_Source data_
--- start ---

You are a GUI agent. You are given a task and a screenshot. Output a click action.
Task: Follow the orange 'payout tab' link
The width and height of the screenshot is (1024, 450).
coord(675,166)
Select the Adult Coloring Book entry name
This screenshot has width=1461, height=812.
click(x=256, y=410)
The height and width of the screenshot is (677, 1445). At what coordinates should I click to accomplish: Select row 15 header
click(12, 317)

--- end ---
--- start ---

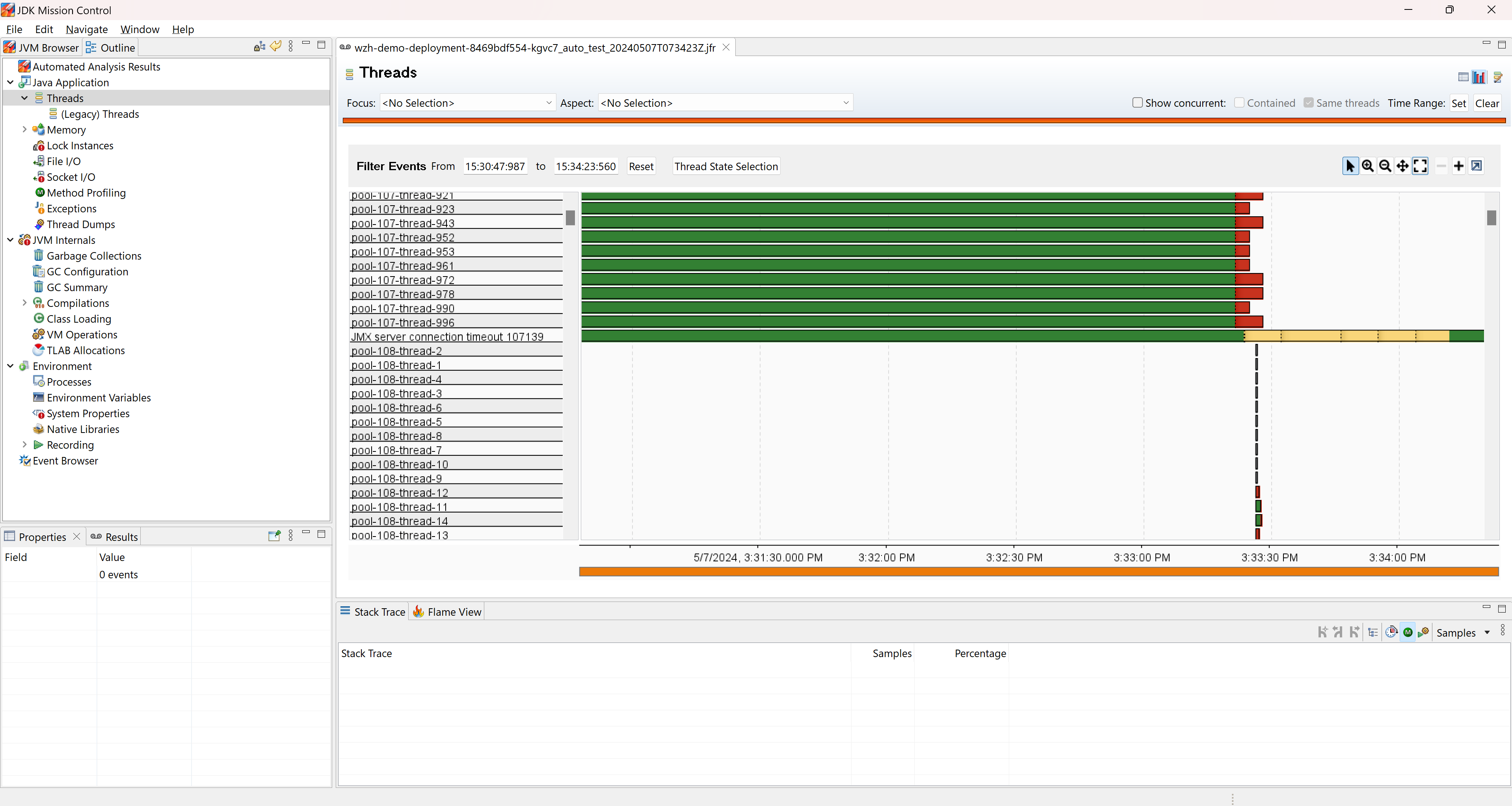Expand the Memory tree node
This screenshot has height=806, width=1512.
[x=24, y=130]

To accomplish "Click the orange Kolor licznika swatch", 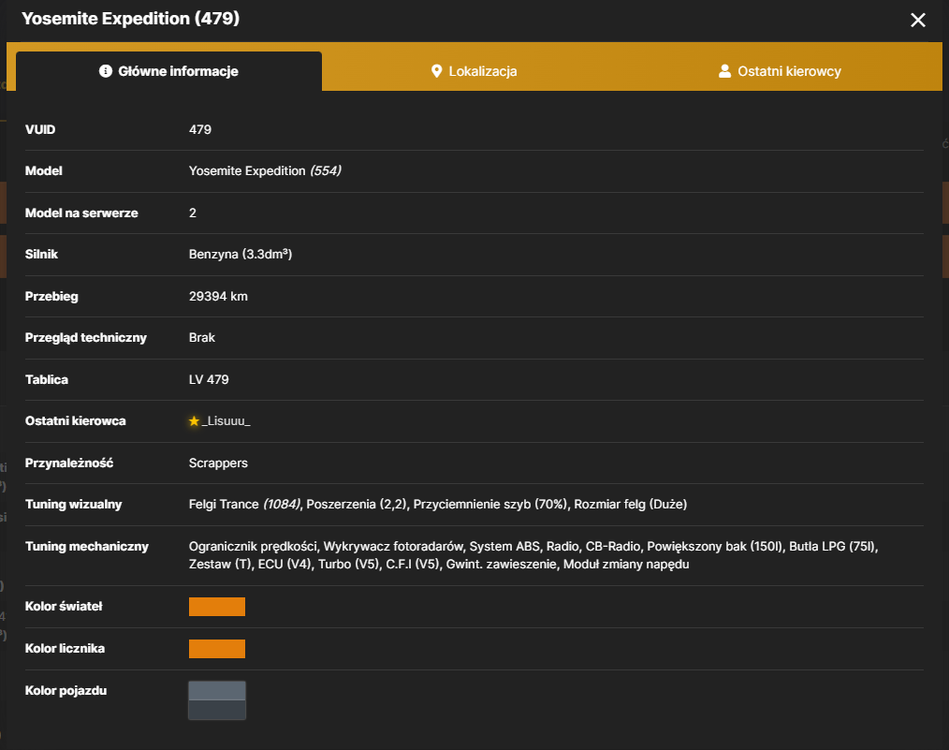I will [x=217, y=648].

--- end ---

Show each line above that contains the string "Select", treating uppercase and lowercase as different.

Select the Adult Coloring Book entry name
The height and width of the screenshot is (677, 1445). At what coordinates should I click to accomplish: Select row 15 header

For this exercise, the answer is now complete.